→ Page excerpt
>> begin
# enhancing fish colour with light



## illy-d (Nov 6, 2005)

Okay - so the other day I bought a 48" T5 dual light strip for my tank. I had 2 choices, but really only 1 if I wanted to get a light that day... Apparently there is a 'planted' tank strip that comes with a 10,000k bulb & a 6,700k bulb and is great for growing plants... The 2nd option is more for reef tanks and has a 10,000k bulb and a blue actinic bulb. They only had the 'Reef' style strip in stock - obviously you can change the bulbs so I bought the one they had in stock so I wouldn't be starig into a dark tank until the next order came in...

Anyhow the guy told me tha the actinic bulb would actually enhance the fishes colours more then any other bulb - after putting the light on my tank I have to say I don't necessarily agree...

Does anybody know for sure what the best temperature bulb is to bring out the colours of freshwater fish?

Cheers,

Daryl


----------



## 007Rick (Jul 29, 2007)

Living in Thetford Mines our municipal water has a slightly brown tinge to it, with the regular lights emitting sunglow 4200k the water looked brown. I kept one of these lights and replaced the other bulb with Marine glo blue actinic and I love the results. The water looks clearer, the blue, yellow and white fish look great and I haven't seen much wash out in the others. It won't help with plant growth however! It is a matter of opinion and depends on the fish colours, you could buy a sunglo light 4200k (most hardware stores for cheap!) and try it with the actinic or 10000k and see which you like the best


----------



## Carmesi (May 8, 2008)

I just went through this exact thing for the past month. I too have dual t5 lights (Glo) and i went and bought all kinds of bulbs from a fish store here in AZ because they said i could return the ones that i didnt like. So i went through every combination until i found what i loved the most. I also did not like the atinic blue bulb with any mix i tried. It does make the blues pop, but it makes the entire tank blue (especially if you have a white substrate like i do). All my fish looked blue and I hated it. I eventually found a combo of lights that i loved. I bought Glo lights (found at petsmart even) i use a combo Power_glo (10,000K) HO and the life-Glo (6,700K)

Put the Power _glow on the back fixture and the life-glo on the front

the power glo light is white and blue and does wonders for the fish, but is balanced very well with the more yellow/red color of the 6,700K light to make the whole tank pop with color. 
Neither are too overpowering in their color spectrum and complement very well. I could not find a t5 bulb below 5000K (that is what i would suggest with a 10,000K bulb) but the 6700K is still nice.


----------



## brycerb (Dec 23, 2007)

The best combo I have found is three bulbs. A 10,000k / an actinic / and a crappy purpleish bulb. Lights up my 90 gallon better than any other system I have found.


----------



## illy-d (Nov 6, 2005)

Thanks for the replies people! I will try playing around with bulbs first - if I need/want more light later I can always buy a single T5 light strip...

My 'feature' fish are a pair of Nics and they have yellow/red/blue colouration so hopefully I can find a good mix to make all the colours 'Pop'.


----------
>> end
→ Data provided
>> begin
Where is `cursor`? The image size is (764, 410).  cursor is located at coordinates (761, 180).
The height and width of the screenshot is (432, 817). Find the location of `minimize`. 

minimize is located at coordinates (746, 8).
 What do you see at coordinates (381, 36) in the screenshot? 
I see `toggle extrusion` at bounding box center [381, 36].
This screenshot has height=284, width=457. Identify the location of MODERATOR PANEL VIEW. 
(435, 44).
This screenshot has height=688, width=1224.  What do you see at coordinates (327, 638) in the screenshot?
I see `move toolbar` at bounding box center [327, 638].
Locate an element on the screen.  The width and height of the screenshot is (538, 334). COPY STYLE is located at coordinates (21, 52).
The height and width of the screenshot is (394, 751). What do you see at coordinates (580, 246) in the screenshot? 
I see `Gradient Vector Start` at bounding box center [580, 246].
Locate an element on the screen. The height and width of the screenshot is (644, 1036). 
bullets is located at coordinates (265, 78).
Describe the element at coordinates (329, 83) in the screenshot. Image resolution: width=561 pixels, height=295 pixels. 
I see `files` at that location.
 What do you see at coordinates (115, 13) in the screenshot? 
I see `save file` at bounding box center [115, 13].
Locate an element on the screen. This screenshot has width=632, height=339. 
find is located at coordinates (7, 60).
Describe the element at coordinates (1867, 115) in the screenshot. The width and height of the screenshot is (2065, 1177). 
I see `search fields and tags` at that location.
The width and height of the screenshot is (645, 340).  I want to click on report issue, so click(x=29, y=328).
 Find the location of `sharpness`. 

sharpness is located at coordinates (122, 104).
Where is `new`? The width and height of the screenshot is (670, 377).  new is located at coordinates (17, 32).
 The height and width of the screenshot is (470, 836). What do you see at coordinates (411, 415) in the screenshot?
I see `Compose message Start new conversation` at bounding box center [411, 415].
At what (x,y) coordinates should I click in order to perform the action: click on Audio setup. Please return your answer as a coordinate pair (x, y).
>> end
→ Written request 1
List each username that posts in the fish-lighting thread, once per name.
→ Written request 2
In the entries, swap "screenshot" for "screen capture" in the lines that begin at the one containing "Describe the element at coordinates (1867, 115)" and end after the one containing "The width and height of the screenshot is (645, 340).". Give those lines again with nothing else altered.

→ Final result 1
illy-d, 007Rick, Carmesi, brycerb

→ Final result 2
Describe the element at coordinates (1867, 115) in the screen capture. The width and height of the screen capture is (2065, 1177). 
I see `search fields and tags` at that location.
The width and height of the screen capture is (645, 340).  I want to click on report issue, so click(x=29, y=328).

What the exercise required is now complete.